- Exercise directions
Restate exactly the lines below, from the one containing "This screenshot has height=960, width=800." through the final line, and leave out the pictures.

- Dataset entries

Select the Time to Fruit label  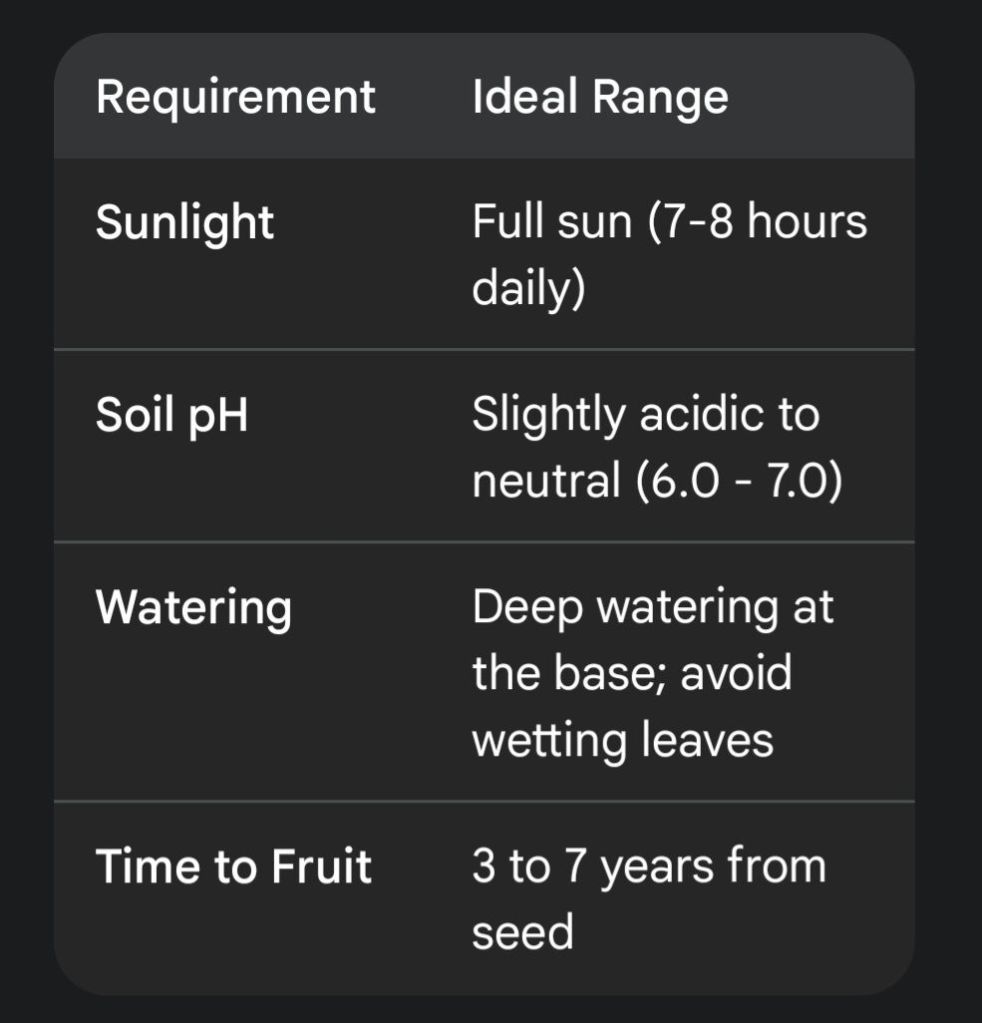tap(233, 865)
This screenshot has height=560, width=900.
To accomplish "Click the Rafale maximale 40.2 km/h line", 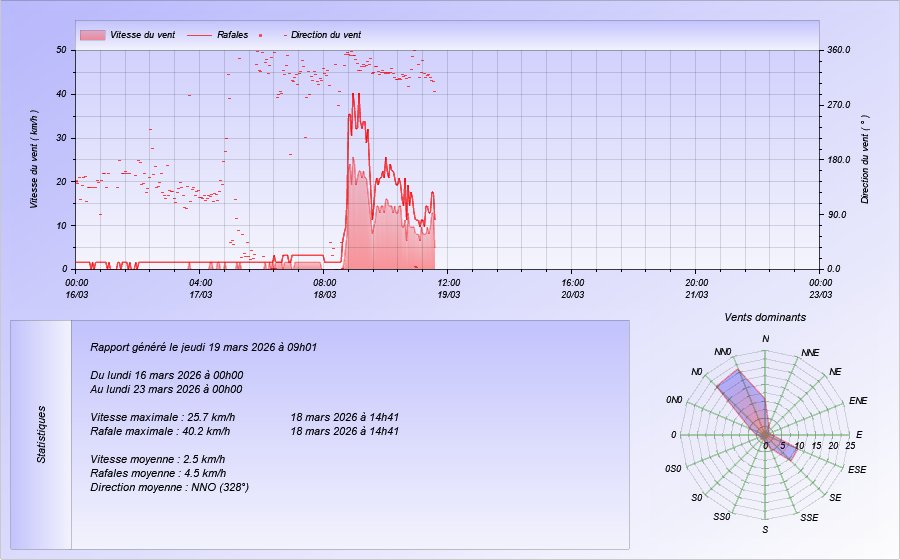I will 160,432.
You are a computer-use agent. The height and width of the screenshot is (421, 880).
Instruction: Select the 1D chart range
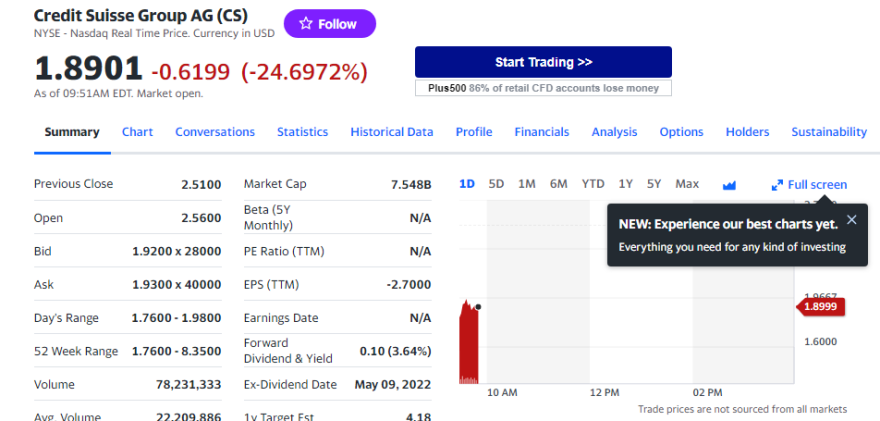click(467, 184)
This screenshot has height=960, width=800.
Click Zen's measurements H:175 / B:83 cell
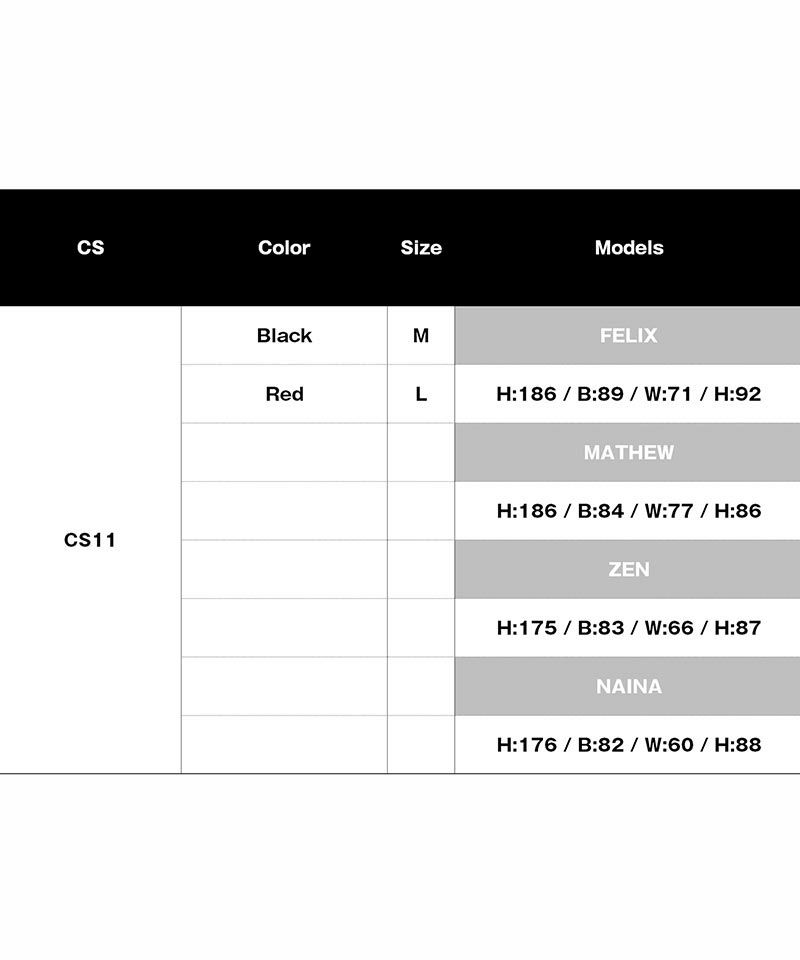628,628
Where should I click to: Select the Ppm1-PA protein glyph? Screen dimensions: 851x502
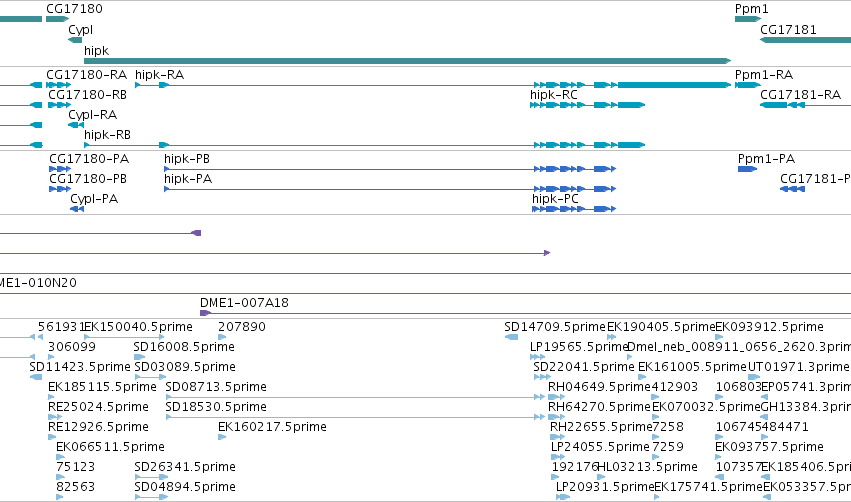[747, 169]
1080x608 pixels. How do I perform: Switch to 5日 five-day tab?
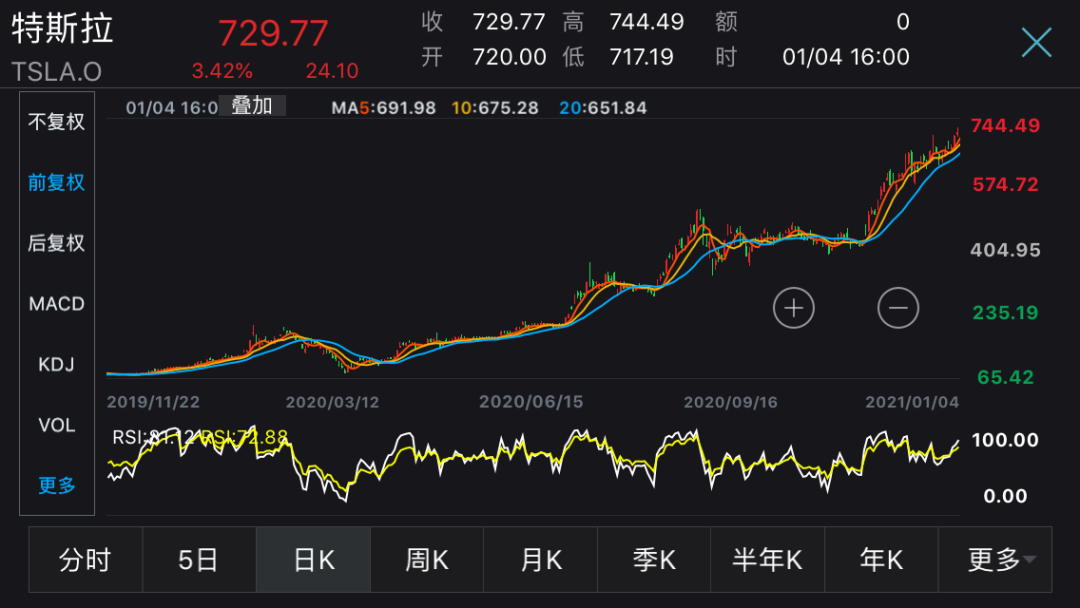[199, 560]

- Response to this exercise
This screenshot has height=960, width=800.
Click Zen's measurements H:175 / B:83 cell
628,628
Where should I click to: Select the Ppm1-PA protein glyph? Screen dimensions: 851x502
[747, 169]
1080x608 pixels. How do I perform: Switch to 5日 five-day tab?
[199, 560]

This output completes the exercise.